Era uma fase de transição e foi Carlos Queiroz o homem do leme escolhido para levar a nau portuguesa até à África do Sul, por águas agitadas. A crispação começou ainda antes da partida e as ondas apressaram-se a galgar o porão logo em Port Elizabeth, no jogo de estreia. Queixas públicas de jogadores, amuos, tensão interna. O empate inicial com a Costa do Marfim deslaçou as amarras da insatisfação.
O que se lhe seguiu foi uma ilha de futebol ofensivo. Sobre a mais frágil Coreia do Norte (que, ainda assim, tinha perdido 2-1 com o Brasil), Portugal despejou um balde cheio de golos, que não foi suficiente para aplacar a desilusão que chegaria com a eliminação nos oitavos-de-final, diante da Espanha (1-0), mas que lhe permitiu colocar esse resultado na prateleira dourada da maior goleada nacional em Campeonatos do Mundo.

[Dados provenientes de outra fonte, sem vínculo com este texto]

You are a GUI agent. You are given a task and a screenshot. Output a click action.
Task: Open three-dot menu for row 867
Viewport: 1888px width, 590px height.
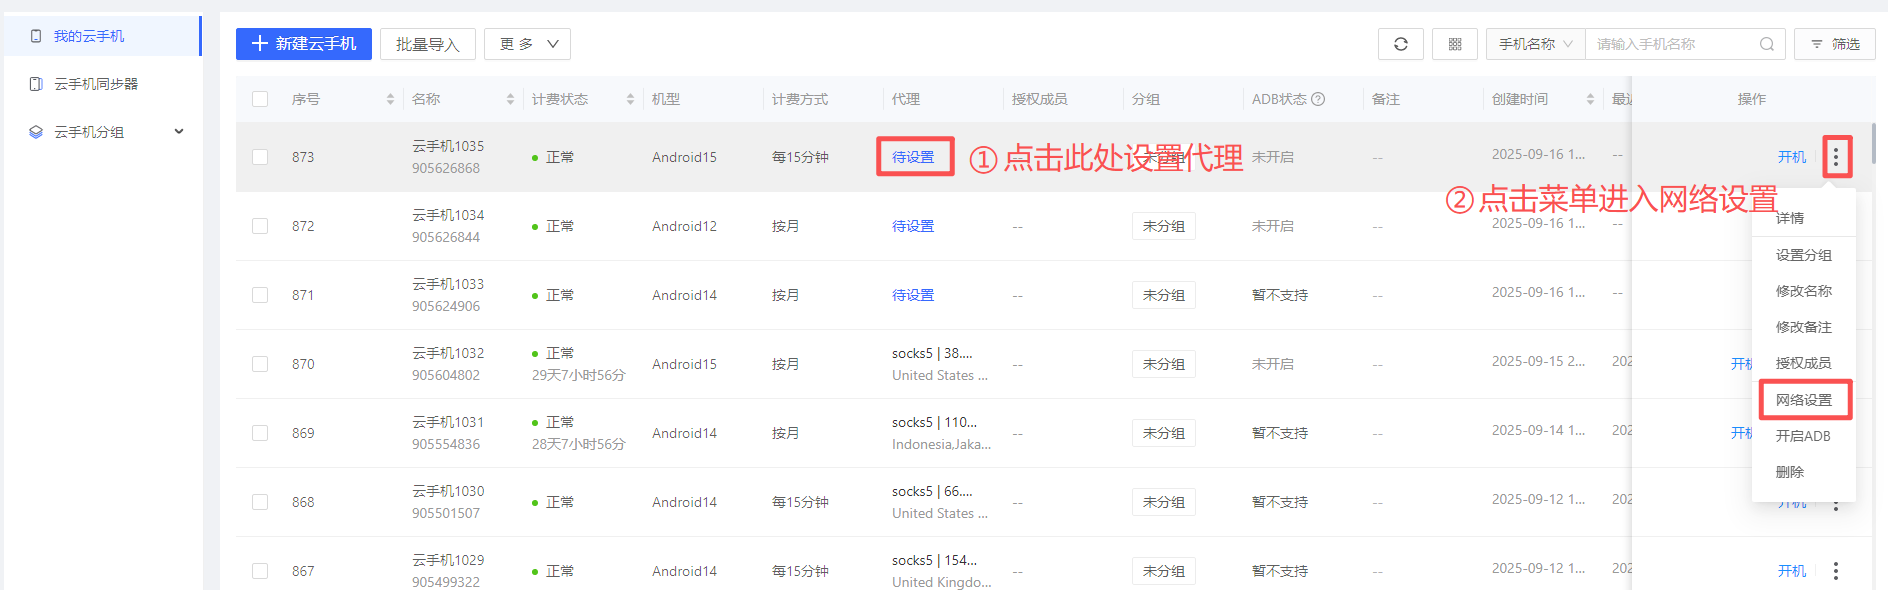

Dessa comitiva fazia parte José Alberto Costa, um polivalente do futebol que partiu de uma carreira no FC Porto e na selecção (entre as décadas de 1970 e 1980) para abraçar diferentes funções fora do relvado. Na África do Sul, era o responsável pela observação dos adversários e, no quinto episódio do podcast do PÚBLICO 8 Mundiais: Eu estive lá, conduz-nos pela visita a Nelson Mandela, pela mensagem de incentivo que caiu mal no grupo e, claro, por esse 7-0 que interrompeu a transmissão do jogo na Coreia. Tudo com sonoplastia de Margarida Adão. O relato é de Rui Miguel Mendonça e a capa de João Mota.